RECORDS FOR THE EXERCISE
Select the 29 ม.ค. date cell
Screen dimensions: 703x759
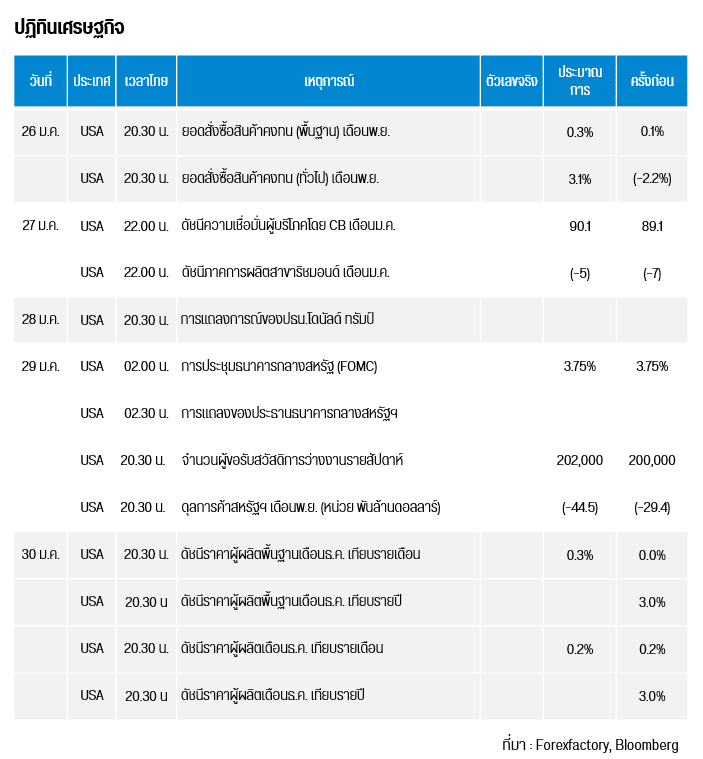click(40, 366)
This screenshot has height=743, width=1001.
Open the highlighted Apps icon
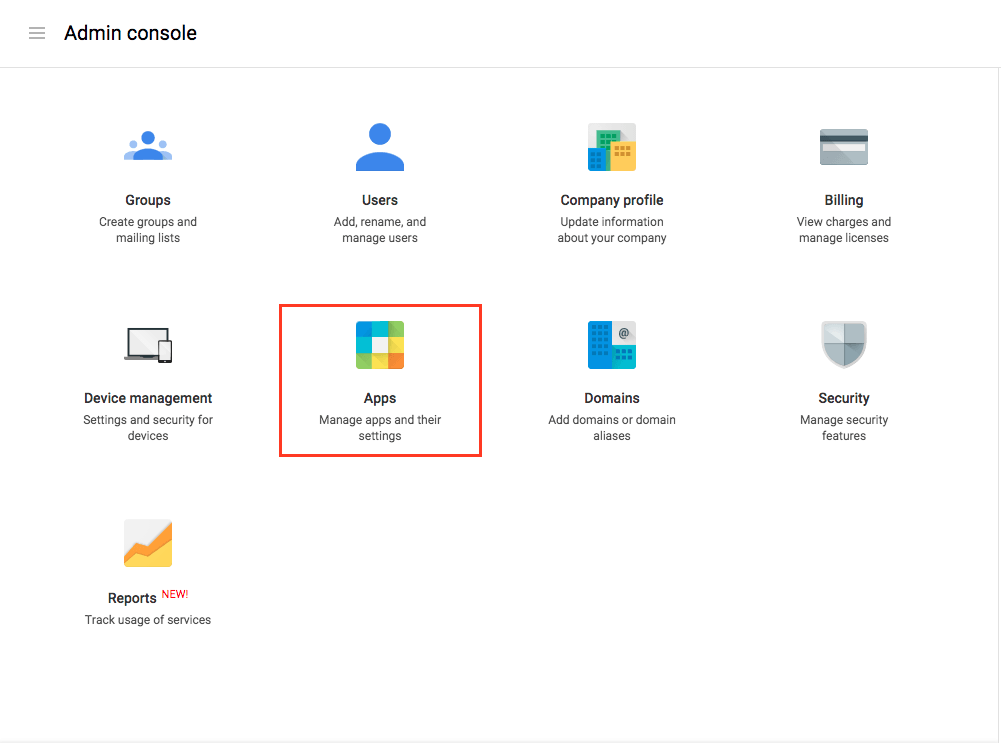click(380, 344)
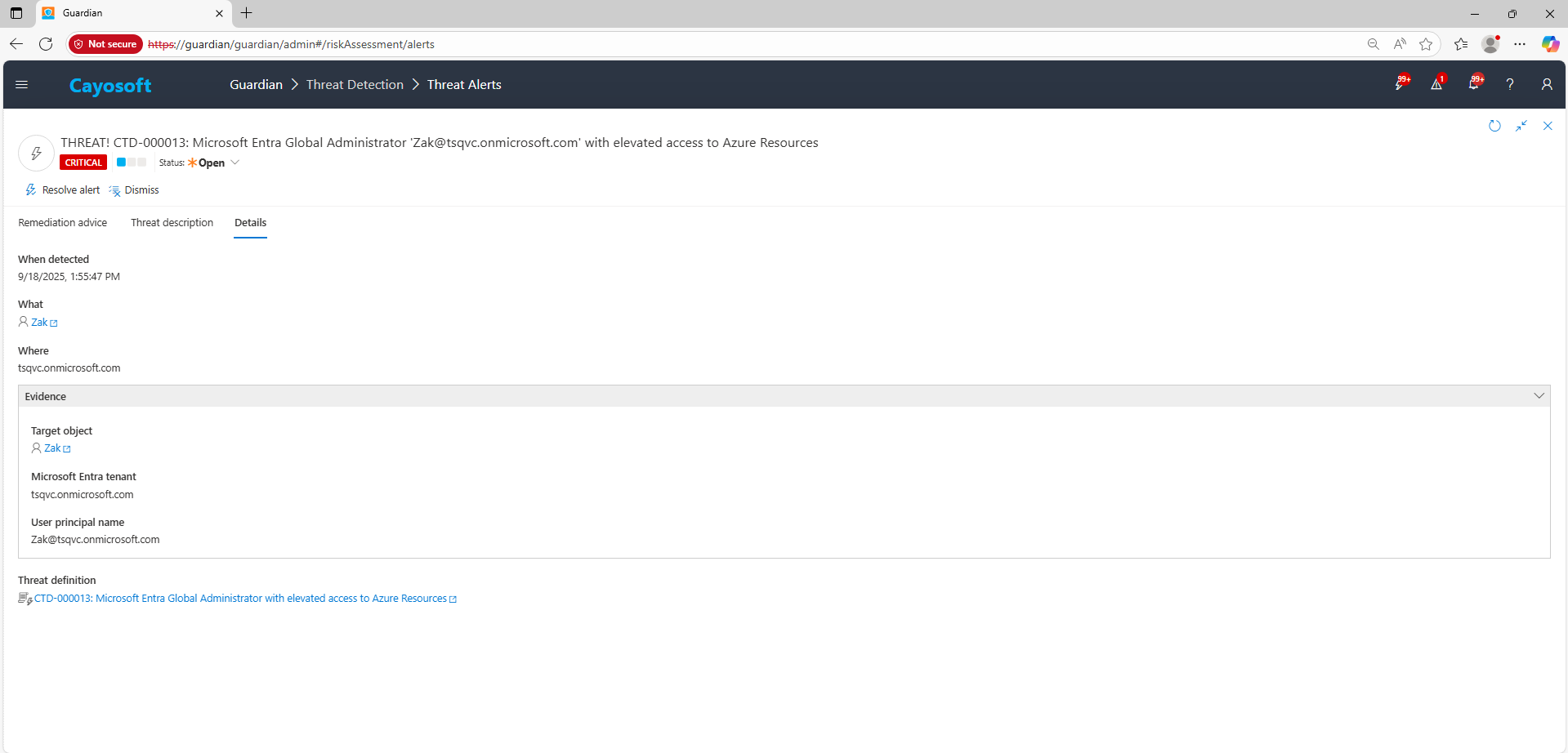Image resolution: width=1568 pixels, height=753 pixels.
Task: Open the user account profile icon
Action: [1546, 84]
--
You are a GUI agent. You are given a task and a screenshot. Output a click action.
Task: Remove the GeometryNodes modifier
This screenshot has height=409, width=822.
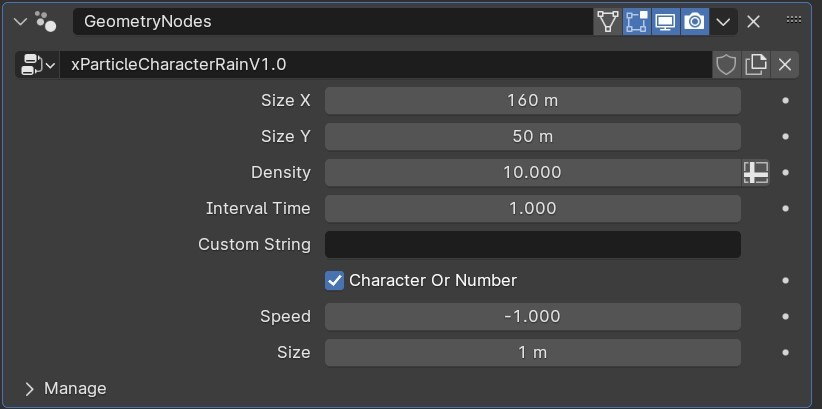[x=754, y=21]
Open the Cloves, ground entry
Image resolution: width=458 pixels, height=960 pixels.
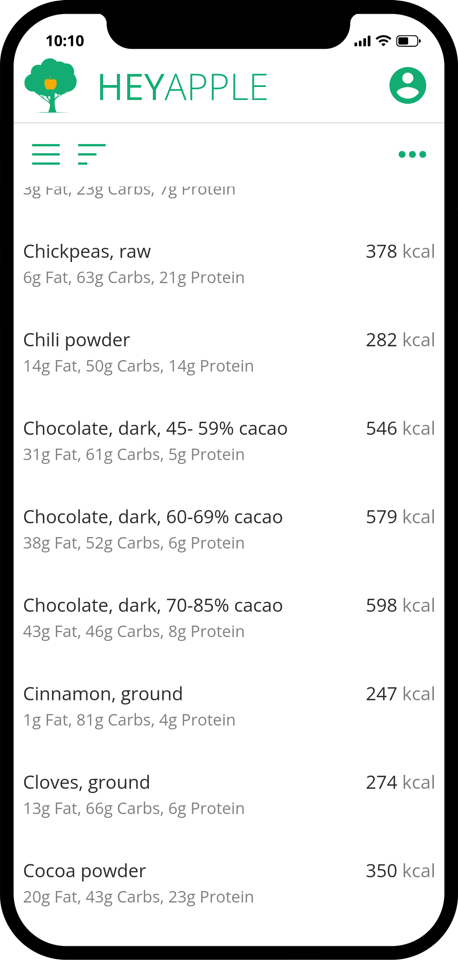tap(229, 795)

PROBLEM DESCRIPTION
Reproduce everything in the material from the line containing "Select the 29 ม.ค. date cell" down to the line containing "Action: [1546, 84]", both included. Leave the pictures out.

THE REPLY
Select the 29 ม.ค. date cell
Screen dimensions: 703x759
click(40, 366)
This screenshot has height=743, width=1001.
Open the highlighted Apps icon
click(380, 344)
Image resolution: width=1568 pixels, height=753 pixels.
Task: Open the user account profile icon
Action: [1546, 84]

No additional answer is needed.